Every year since the introduction of Race to the Top, I wait in high anticipation to see whether President Obama will recognize how demoralizing this program has been to the nation’s educators. I keep hoping he will acknowledge that it has intensified the punitive effects of No Child Left Behind, that its demand to evaluate teachers by the test scores of their students has no evidence to support it, that its support for charter schools has unleashed an unprecedented wave of privatization, that its encouragement of merit pay has led to repeated failures, and that it has promoted teaching to the test and narrowing the curriculum. President Bush would have loved to get the heavy-handed accountability and privatization features of Race to the Top into his own legislation, but Congressional Democrats in 2001 would never have permitted it.

Every year I have been disappointed. (Not surprisingly, he did not take my advice, other than in his advocacy for early childhood education.)

Last night was not as bad as two years ago, when the President claimed that Race to the Top was developed by teachers and principals and local communities. He made it sound as though the administration had stumbled upon these wonderful grassroots ideas, when in fact the Race to the Top plan was designed in Arne Duncan’s office by insiders from the Gates Foundation, the Broad Foundation, the NewSchools Venture Fund and a small number of other insiders in the corporate reform movement. In fact, the design of Race to the Top was spelled out in a document released by the Broad Foundation in April 2009 (Race to the Top was announced in July 2009), and no one has ever confused the Broad Foundation with the grassroots and local communities.

Then there was the State of the Union address in 2012 when the President said he didn’t want teachers to teach to the test, and said in the next sentence that he wanted teachers to be rewarded for results and removed for not getting results. Talk about mixed messages! So teachers will be rewarded if their students get higher scores but fired if their students don’t get higher scores. But don’t teach to the tests that determine whether you get a bonus or get fired.

But on to last night.

The President was great on gun control. Not so impressive on education.

The President’s customary praise for Race to the Top was muted, which was a good sign. He said that RTTT had caused states to improve their curriculum and standards, meaning the adoption of Common Core, about which the jury (evidence) is still out.

He made a strong and persuasive plea for high-quality preschool for all, which made many people (including me) very happy.

He said something about encouraging new high-tech programs for high schools so that students are ready for the workforce, as the Germans do. It was not clear to me what new program he has in mind or how it relates to the Common Core. It was actually incoherent because in the past he has said he wants the U.S. to have the highest college graduation rate in the world, but Germany has a far lower college graduation rate than ours. So, does he want the best high school workforce training programs, like Germany’s or the highest college graduation rate in the world, like Korea?

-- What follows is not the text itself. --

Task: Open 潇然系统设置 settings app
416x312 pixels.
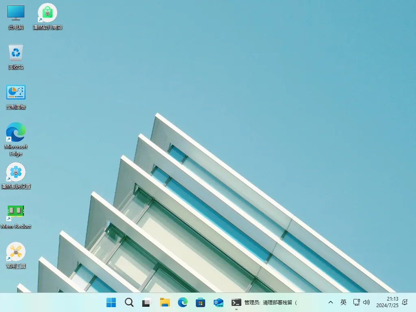Action: pos(15,172)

And most puzzling of all was his rhetoric about higher education.

Here is the logic:

Higher education is very important (agreed).

Higher education costs too much (agreed).

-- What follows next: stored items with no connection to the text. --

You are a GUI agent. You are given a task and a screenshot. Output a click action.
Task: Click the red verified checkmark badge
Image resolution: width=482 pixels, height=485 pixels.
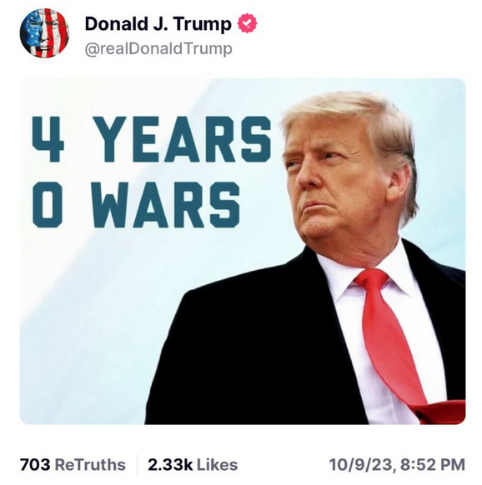247,23
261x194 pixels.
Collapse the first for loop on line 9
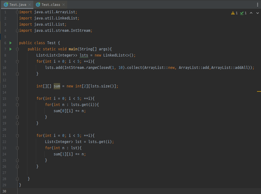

The government won’t continue to subsidize the rising cost of tuition (why not? States have increasingly shifted the burden of college costs to students in recent years, which is why it costs more). By the way, during the last campaign, Romney’s white paper on education said the same thing: If you raise government subsidies, the universities will raise their tuition. So don’t give students any more assistance with their debts.

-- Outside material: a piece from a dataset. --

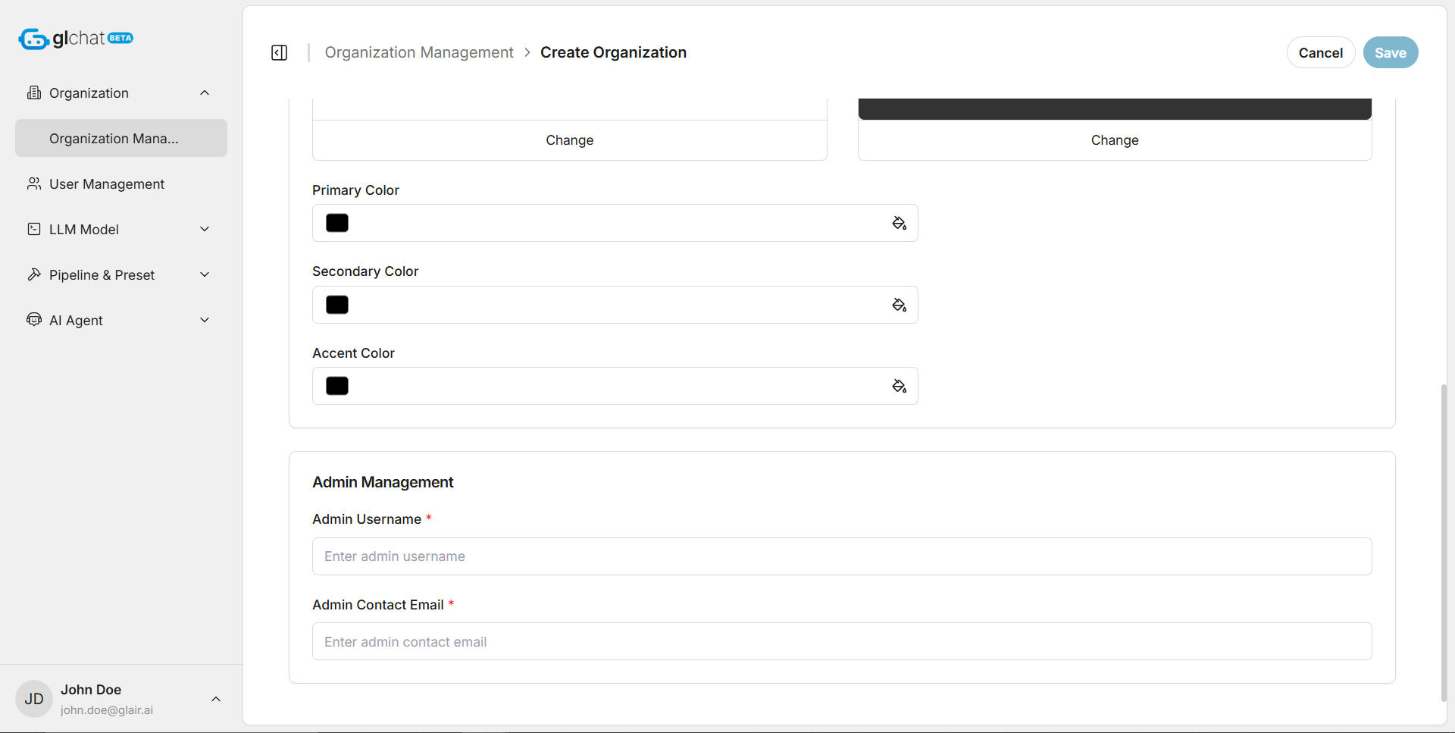
Task: Open User Management in sidebar
Action: tap(106, 183)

Colleges and universities should cut their costs (he didn’t say how; 70% of faculty in higher education are adjuncts, or “contingent faculty,” working for subsistence wages).

The federal government will publish a scorecard to identify the best combination of quality and costs, and students will flock to the institutions where they get the best deal. (So now the U.S. Department of Education will compete with the annual rankings published by U.S. News & World Report?).

Here is the scorecard, which I tried just now.

I live in New York City. I put in my zip code and asked for a list of colleges within 20 miles of my home address. I got no results.

I asked for a small liberal arts college–1,000-5,000 students–and got no results.

I put in the name of a small liberal arts college about 3 miles from my home and got no results.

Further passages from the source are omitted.